Tuesday, June 22, 2010

What they looked like in 1996

Following are some images from an installation I did as part of my thesis show before finishing undergrad in New Mexico. Before the buttons I simply glued cut out paper to nails. Not pictured: a chair I shot up and destroyed with a shotgun, then put back together and planted grass in. This show was the first incarnation of the work that has evolved into the recent button collage installation here. Returning the gallery to prior form involved hours and hours of spackling.

Immediately after graduation I did some portable versions of the work for a show at a gallery in Gallup New Mexico, at a gallery run by an eccentric Croatian expatriot. I remember a blizzard on my the way out there in which I literally couldn't see the front of my own car. The collages above are made from multiple images, the ones below are single images cut apart and spread out on the nails.

Saturday, June 19, 2010

Two shows I would go see if I could

Tonight the first East Coast incarnation of the Post-it show (previously San Francisco and L.A.) opens at Giant Robot NY from 6:30-10. I have several pieces in it (see below). Twenty bucks each. Cash and carry.

Also, Esther Pearl Watson and Mark Todd (who organize the Post-it shows) have work on display at Sandra Lee in San Francisco this month until the 26th. Very worth seeing.

Friday, June 18, 2010

Some things to consider

Six more of said lists can be found here, also two other lists that don't end with food.

Friday, June 11, 2010

This Weekend, Two Events

The citations under Events and Appearences have shifted a bit since first being listed. I'm going to be signing at the Drawn & Quarterly table at Printer's Row Book Fair tomorrow, here in Chicago, Saturday from 2-4. I'll be at the closing brunch reception for Home Gallery's Artist Books and Drawing show on Sunday. It's the first time that Amanda Vahamaki (Finland) and Michelangelo Setola's (Italy) amazing, beautiful gem-like collaborative pencil drawings have been shown in the United States. It's most definitely worth the trip.

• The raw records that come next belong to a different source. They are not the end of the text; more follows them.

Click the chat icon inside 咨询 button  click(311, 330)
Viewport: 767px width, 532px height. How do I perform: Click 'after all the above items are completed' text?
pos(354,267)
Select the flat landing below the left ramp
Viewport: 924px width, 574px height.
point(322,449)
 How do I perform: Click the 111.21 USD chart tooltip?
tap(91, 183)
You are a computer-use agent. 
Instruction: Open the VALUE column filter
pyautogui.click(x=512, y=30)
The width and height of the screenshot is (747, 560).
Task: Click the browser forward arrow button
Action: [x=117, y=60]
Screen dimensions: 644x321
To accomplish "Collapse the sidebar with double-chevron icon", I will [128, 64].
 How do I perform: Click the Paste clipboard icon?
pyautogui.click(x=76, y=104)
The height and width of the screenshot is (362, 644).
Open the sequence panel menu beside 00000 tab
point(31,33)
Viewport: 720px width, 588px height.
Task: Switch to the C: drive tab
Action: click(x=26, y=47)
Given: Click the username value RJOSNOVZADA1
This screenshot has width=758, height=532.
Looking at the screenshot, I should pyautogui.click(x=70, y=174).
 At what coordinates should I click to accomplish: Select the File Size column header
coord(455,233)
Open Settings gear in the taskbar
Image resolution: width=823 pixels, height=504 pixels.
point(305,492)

Also, I believe I said I would talk a little about my work in the show. So come with questions. There will be wine and pastries.

Monday, June 7, 2010

This is Not the World and How to See it: A Short Idiosyncratic History of Visual Culture in 10,000 Small Round Shiny Fragments

Readers who've been following this blog since the beginning (both of you) might remember a post I made in October of 2007 about a "button installation" I was commissioned to do in a boy's bedroom here in Logan Square in Chicago. His mother had seen two similar pieces I'd done at Lula a few years before. Recently I was asked to do another one. This time on a slightly different scale. The video below is a time lapse of the installation process, made by the folks at Ogilvy & Mather who commissioned the piece for their newly renovated lobby.

The wall is about 40 feet long by 10 or 12 feet high. I used close to 10,000 buttons, pressed by (the wonderful people at) Busy Beaver Buttons. what you see was filmed over the course of five days–roughly 45 hours–for the actual installation. Seen in the video, other than me, are Kelsey Zigmund, Dan McKee, Lillian Martinez, and Dorian Byrd, all of whom helped me IMMENSELY. Thanks also to Tereasa Suratt

About 20% of the content was provided by Ogilvy, from current/recent campaigns. The rest was chosen by me and consists of everything.

Including but not limited to:

Some Chinese propaganda posters
A diagram of the Sun
Botticelli's The Birth of Venus
The cover of Weirdo #4
a couple of different images of Krishna
"Gentle Jesus Meek and Mild"
randomly punched images from current issues of Newsweek, Rolling Stone and People
two paintings of Birds by John J. Audobon
some illuminated manuscripts
some Native American Petroglyphs
an 1884 ad for tobacco
Li'l Nemo
Rubens' The Rape of the Daughters of Leucippus
a photograph of Minor Threat sitting on their front steps
a photograph of Public Enemy
The cover of Fantastic Four #248
some Byzantine mosaics
some Soviet typography
a shopping circular from my front stoop
the Mars Rover
a photograph of a tree

The idea is that it's a kind of (necessarily incomplete) catalog of visual culture from the beginning of time. I plan to use the occasion of the piece's completion to do a few posts in the next week or two about where this work came from and how it might or might not connect with what I do as someone who mostly spends his time drawing pictures with word balloons.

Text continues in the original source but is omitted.